The defendant filed two pleas : First, that the bonds were procured by certain fraudulent representations, made by the plaintiff to the defendant : Second, that they were void for fraud generally. A single replication to the two pleas traversed all fraud as alleged, and issue was joined.
In support of the first plea, the defendant offered to prove that J. S. Colburn, the plaintiff, was a secret partner with B. P. Colburn <fc Isaac Mordecai, and that the judgment for which the bonds were given was fraudulently confessed by the ostensible partners to the secret partner.
Now it may be that, upon the second plea, the defendant was estopped by his seal from contesting the consideration of the bonds, and that the only fraud he should have been permitted to shew, was such fraud as made the bonds void ab initio, — that is, fraud in the execution of the bonds, and not fraud in the previous transactions which induced them, (6 Munf. 358; 2 Johns. R. 177,) and it may be that the first plea was bad, and should have been met by a demurrer. (See Cowp. 47; 13 Johns. R. 430.)
But the evidence offered was pertinent to the issue joined on the first plea, and, (without deciding whether a repleafier or a judgment for the defendant should have followed a general verdict for the defendant, upon an issue joined on the first plea only,) it is sufficient to say that, upon the trial of the issue, the evidence should have been heard. (6 Munf. 120 ; 2 Rand. 426.) Of itself, it would not have availed the defendant, but accompanied by proof of the defendant's having been induced to give the bonds by representations that the judgment was bona fide, and of injury that had resulted to him from the misrepresentations, this'evidence might have sustained the affirmative of the issue.
The circuit judge seems to have supposed that it was incompetent to inquire concerning the judgment. No doubt, that judgment was binding between the parties, and was conclusive of the indebtedness of the defendants in the judgment to the assignee of the judgment, as, before the assignment, to the plaintiff in the judgment. But it will be seen that the inquiry, needful in investigating the alleged fraud, and really proposed, was not into the validity of the judgment, but into its money value. A fraudulent judgment, good between the parties, but void as to creditors of the defendant in the judgment, when imposed upon a purchaser as a bona fide jttdgment, is just like a mortgage in similar circumstances. If the purchaser might shew that he had been defrauded by deceitful representations concerning the character and value of the mortgage, so should he be permitted to shew the like representations concerning the judgment, whereby he was induced to purchase, as valuable, that which was worthless and unproductive.

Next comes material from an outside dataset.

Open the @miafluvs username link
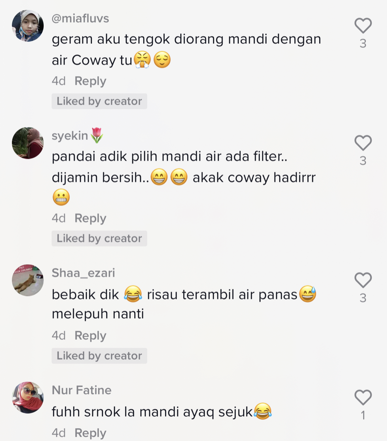tap(80, 19)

Very difficult questions may hereafter arise in the case: shall any fraud established, sustain the plea, and thereby defeat the whole bonds? — or may there be an assessment of the sum really due on the conditions of the bonds, after abatement for'the fraud ? If the former, shall the defendant, who, by the fraud, has lost something, still retain the judgment, without inquiry into its value? — and, if so, shall this be a total loss to the plaintiff, or may he, by other proceeding, recover back the true value of the judgment ? If the latter, shall the abatement, for loss by the fraud, be absolutely of the whole amount of loss, or only .relatively of that amount, adjusted according to the proportion between the price paid for the judgment and its nominal amount, or between the price paid and the real value of the judgment?
Most of these questions would have been avoided if the defendant, according to our practice, in admitting these equitable defences to actions on bonds, had claimed, by way of discount, damages for the failure of the consideration of the bonds by deceit or otherwise ; and, perhaps, upon some of the questions, a judgment more suitable to the practice of a law court might have been obtained by different pleading on the part of the plaintiff. Having been brought-into this discussion, these questions are now only hinted at, that it may be seen they have not been decided, and that the parties may shape their courses according to the views they may respectively take of them. The motion is granted.
Richardson, Evans, Butler and Frost, JJ. concurred.